N.J. soldiers who endured a naval catastrophe spill their stories of survival 60 years later
Published: Sunday, April 22, 2012
By Kevin Manahan
The Star-Ledger
On a Saturday afternoon in April 1952, two days before his ship would leave for duty during the Korean War, Joseph Torrisi dashed off a two-page letter to his older sister, Rose, on embossed U.S. Navy stationery. A three-cent stamp brought it from Charleston, S.C., to the 400-room Hotel Douglas in Newark, where she was living at the time.
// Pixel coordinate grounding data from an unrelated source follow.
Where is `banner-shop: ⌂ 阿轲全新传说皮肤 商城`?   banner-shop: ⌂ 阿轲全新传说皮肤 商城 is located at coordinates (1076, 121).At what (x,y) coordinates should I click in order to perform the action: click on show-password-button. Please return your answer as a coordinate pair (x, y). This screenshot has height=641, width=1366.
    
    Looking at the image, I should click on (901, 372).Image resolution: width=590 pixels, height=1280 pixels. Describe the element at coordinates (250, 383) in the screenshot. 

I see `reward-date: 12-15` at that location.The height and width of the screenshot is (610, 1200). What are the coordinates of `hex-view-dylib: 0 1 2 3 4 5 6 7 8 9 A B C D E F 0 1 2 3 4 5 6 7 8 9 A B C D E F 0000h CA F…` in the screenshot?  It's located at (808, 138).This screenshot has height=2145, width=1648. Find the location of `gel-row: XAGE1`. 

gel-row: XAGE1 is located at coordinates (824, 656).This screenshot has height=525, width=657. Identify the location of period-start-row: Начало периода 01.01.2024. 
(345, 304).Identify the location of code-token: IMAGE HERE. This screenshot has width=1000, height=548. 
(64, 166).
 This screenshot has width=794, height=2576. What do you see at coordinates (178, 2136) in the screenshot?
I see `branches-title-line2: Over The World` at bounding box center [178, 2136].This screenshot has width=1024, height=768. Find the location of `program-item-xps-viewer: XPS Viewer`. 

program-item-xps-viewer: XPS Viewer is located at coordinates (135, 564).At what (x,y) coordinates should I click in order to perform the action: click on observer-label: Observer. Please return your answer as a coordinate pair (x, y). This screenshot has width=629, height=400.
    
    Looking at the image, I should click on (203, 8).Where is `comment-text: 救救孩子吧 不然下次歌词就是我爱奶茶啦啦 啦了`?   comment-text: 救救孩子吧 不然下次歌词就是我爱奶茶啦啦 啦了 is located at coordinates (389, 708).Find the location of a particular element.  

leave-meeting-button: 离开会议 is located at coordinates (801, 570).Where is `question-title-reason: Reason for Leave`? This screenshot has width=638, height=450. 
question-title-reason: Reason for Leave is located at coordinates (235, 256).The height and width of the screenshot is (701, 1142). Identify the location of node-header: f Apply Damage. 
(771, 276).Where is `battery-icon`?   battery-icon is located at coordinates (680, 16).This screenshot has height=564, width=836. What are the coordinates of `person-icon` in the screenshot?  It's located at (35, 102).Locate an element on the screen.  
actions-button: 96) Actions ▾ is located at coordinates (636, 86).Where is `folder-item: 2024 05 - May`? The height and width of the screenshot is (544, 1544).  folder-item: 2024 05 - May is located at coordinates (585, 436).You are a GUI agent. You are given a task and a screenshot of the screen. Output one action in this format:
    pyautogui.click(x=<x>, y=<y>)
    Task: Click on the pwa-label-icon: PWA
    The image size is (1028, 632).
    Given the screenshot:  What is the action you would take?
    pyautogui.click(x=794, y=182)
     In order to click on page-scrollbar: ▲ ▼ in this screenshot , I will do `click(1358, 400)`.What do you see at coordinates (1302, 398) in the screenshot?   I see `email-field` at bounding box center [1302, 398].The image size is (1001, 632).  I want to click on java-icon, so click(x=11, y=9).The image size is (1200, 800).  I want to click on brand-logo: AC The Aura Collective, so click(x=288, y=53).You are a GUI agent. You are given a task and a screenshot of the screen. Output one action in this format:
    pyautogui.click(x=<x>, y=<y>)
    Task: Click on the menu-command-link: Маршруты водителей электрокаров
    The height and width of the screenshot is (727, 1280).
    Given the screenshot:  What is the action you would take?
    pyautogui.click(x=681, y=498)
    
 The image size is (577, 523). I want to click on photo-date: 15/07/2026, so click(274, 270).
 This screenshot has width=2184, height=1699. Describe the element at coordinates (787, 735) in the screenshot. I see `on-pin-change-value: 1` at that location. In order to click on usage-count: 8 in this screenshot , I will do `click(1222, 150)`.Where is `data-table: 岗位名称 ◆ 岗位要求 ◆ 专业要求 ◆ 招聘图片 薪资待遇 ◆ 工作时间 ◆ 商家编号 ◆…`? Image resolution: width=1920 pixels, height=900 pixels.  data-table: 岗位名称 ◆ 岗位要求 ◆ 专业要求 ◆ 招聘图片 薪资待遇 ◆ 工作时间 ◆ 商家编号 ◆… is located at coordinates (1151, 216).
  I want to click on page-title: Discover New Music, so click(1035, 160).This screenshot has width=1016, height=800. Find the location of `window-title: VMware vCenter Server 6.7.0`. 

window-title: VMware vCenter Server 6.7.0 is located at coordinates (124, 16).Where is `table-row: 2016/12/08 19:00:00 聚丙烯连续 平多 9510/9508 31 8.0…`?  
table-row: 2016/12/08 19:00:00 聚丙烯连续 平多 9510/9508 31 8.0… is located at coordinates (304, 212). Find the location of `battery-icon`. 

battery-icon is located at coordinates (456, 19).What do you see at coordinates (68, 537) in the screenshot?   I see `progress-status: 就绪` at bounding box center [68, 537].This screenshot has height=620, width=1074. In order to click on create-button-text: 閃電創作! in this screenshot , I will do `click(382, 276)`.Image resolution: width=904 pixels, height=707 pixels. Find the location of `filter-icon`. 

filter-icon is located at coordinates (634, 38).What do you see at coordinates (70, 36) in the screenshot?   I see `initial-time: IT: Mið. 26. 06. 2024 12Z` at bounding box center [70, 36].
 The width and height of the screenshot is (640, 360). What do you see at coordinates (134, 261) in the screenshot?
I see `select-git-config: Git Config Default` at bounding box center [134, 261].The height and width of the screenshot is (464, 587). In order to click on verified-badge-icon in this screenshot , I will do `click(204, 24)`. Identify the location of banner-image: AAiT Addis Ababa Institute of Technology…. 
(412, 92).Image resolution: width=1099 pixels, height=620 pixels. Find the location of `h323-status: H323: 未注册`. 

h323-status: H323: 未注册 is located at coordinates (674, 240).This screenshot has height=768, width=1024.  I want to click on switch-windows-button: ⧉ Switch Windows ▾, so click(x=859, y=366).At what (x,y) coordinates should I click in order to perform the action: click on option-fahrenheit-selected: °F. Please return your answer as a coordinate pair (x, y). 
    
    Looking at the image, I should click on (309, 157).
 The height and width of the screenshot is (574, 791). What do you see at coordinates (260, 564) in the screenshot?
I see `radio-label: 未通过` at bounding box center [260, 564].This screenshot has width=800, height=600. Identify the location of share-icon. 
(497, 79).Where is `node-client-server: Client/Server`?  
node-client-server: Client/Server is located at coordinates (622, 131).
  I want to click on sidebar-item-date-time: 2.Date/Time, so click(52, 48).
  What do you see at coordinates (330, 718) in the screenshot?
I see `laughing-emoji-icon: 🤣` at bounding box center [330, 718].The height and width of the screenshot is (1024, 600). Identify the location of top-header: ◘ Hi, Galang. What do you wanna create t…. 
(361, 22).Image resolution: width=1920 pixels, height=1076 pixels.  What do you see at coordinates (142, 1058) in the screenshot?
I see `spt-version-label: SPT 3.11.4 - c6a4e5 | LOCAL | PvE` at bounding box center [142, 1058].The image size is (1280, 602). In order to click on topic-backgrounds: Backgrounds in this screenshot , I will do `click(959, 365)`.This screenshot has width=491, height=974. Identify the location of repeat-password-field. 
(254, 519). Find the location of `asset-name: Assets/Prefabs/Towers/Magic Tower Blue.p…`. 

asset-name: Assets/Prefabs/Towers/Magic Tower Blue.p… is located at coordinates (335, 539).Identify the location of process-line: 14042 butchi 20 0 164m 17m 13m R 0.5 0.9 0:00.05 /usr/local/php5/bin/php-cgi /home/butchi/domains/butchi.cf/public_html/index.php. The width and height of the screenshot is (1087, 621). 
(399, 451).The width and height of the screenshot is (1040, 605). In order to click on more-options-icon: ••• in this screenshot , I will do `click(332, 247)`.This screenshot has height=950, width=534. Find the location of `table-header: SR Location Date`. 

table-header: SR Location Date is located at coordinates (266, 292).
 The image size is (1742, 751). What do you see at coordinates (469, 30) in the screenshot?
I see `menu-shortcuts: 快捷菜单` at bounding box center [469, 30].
A week earlier, he had sent a note to his mom in Bloomfield, proudly announcing he had found, in Charleston, a Catholic church and, more miraculously, a restaurant that served homemade ravioli.
In tidy penmanship that would have made his grammar-school nuns beam, the 32-year-old wrote that he was spending more money than he had planned, but he wasn’t sweating it. Thanks to a payday aboard ship, he would be flush when he reached Spain, France, Italy, Sicily and Greece.
His destroyer, the USS Hobson, was scheduled to visit 20 Mediterranean ports — a cushy assignment welcomed by Torrisi, a career Navy man who, curiously, disliked life on the sea.
"The next time I write will be from some place I haven’t been to," he told his sister.
But he never made it.
Five days after his final letter arrived in New Jersey, Joseph Torrisi was asleep in his lower-tier bunk at 10:21 p.m., when, during a deadly war-games blunder, the Hobson was sliced in two by the 40,000-ton Wasp, a U.S. aircraft carrier.
Seven hundred miles from the Azores, in cold, turbulent North Atlantic seas three miles deep, the Hobson sank in four minutes or less, taking 176 men with her. Only 61 survived.